Elmington Capital Group is a Nashville based affordable housing company and has three projects under way in Knoxville with a fourth proposed for Cedar Bluff in West Knoxville. On Hollywood Road in Pond Gap Elmington Capital Group is building the Flats at Pond Gap which will have 102 apartment units. Elmington’s 172-unit Southside Flats project in South Knoxville will open this November. Elmington got approval in December 2018 to build 144 apartment units on East Young High Pike, just off Chapman Highway in South Knoxville. This past Friday September 12, Elmington got rezoning approval for a fourth complex: 192 apartments on a 14.5-acre hillside tract in West Knoxville, on Moss Grove Boulevard just south of Kingston Pike. Last Thursday rezoning for the project came before Knoxville-Knox County planning commissioners. It passed unanimously, with no discussion. There is a serious problem here.

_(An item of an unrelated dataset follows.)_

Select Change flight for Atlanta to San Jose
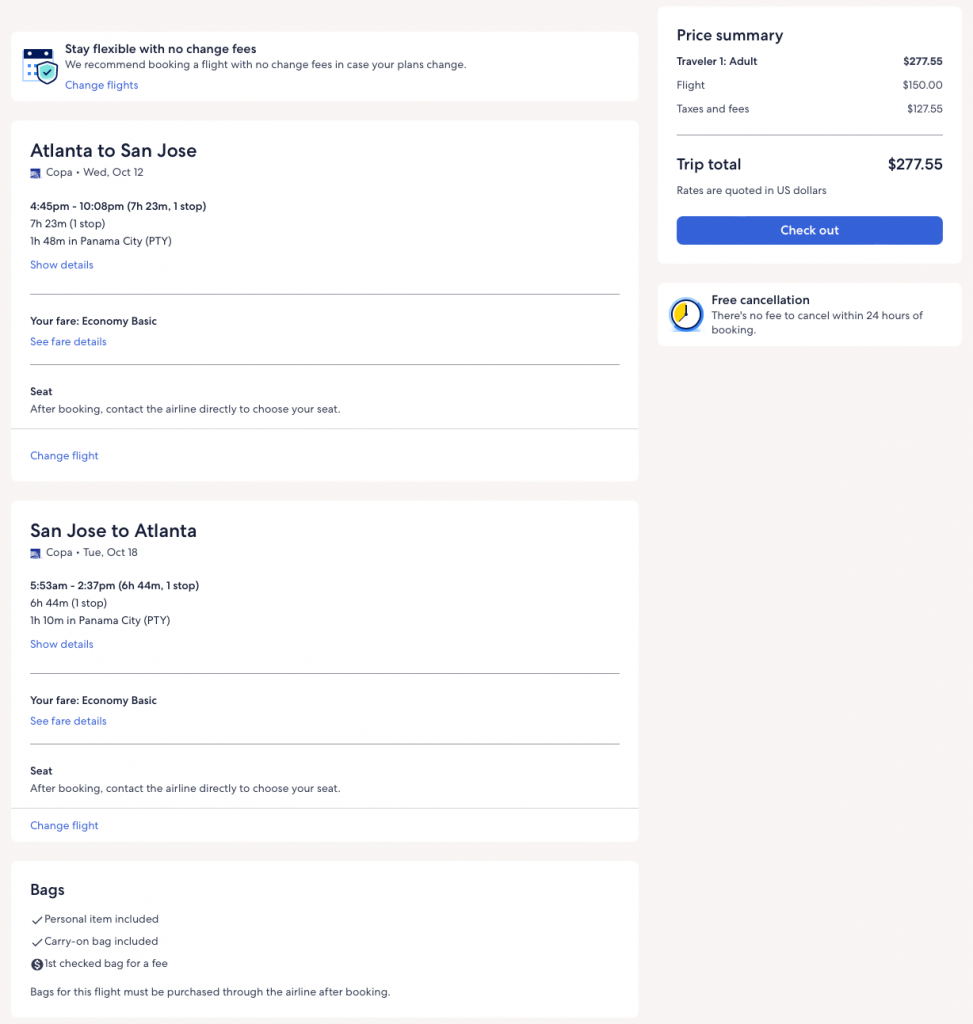Image resolution: width=973 pixels, height=1024 pixels. click(x=64, y=456)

Knoxville-Knox County Planning Commission is little more than a rubber stamp for Mayor Rogero. The prior model of affordable housing was to consider transportation ability as a key factor. Now it is blindly rubber stamping the apartments and paying to move the transportation there and create bike lanes if possible. There are more than 1,100 apartment units under construction and scheduled to be completed in the next 24 months in Knoxville. This is exactly how Nashville created an affordable housing crisis. They let the planners go wild with no restrictions rubber stamping every apartment proposal that was brought to them. The desire for state and federal dollars really is this addictive.
The irony is that the Mayor and the Planning Commission call this planning. It isn’t. It is about getting state money and HUD money and it will end up the same way for Knoxville as it did for Nashville.
Knoxville Mayor Madeline Rogero has a Master’s Degree in Urban Planning. Mayoral candidate Indya Kincannon has a Master’s Degree in Urban Planning. Both Rogero and Kincannon were grant writers for the city of Knoxville. Have the taxpayers learned their lesson yet? If you are a hammer you tend to see everything as a nail.
Knoxville needs a mayor who understands business and can break this state and federal money addiction. In November the taxpayers will decide the future of Knoxville. The planners need to get back to basics. The war on single family homes and the automobile will end badly. It has in Nashville and, if it continues, it will in Knoxville.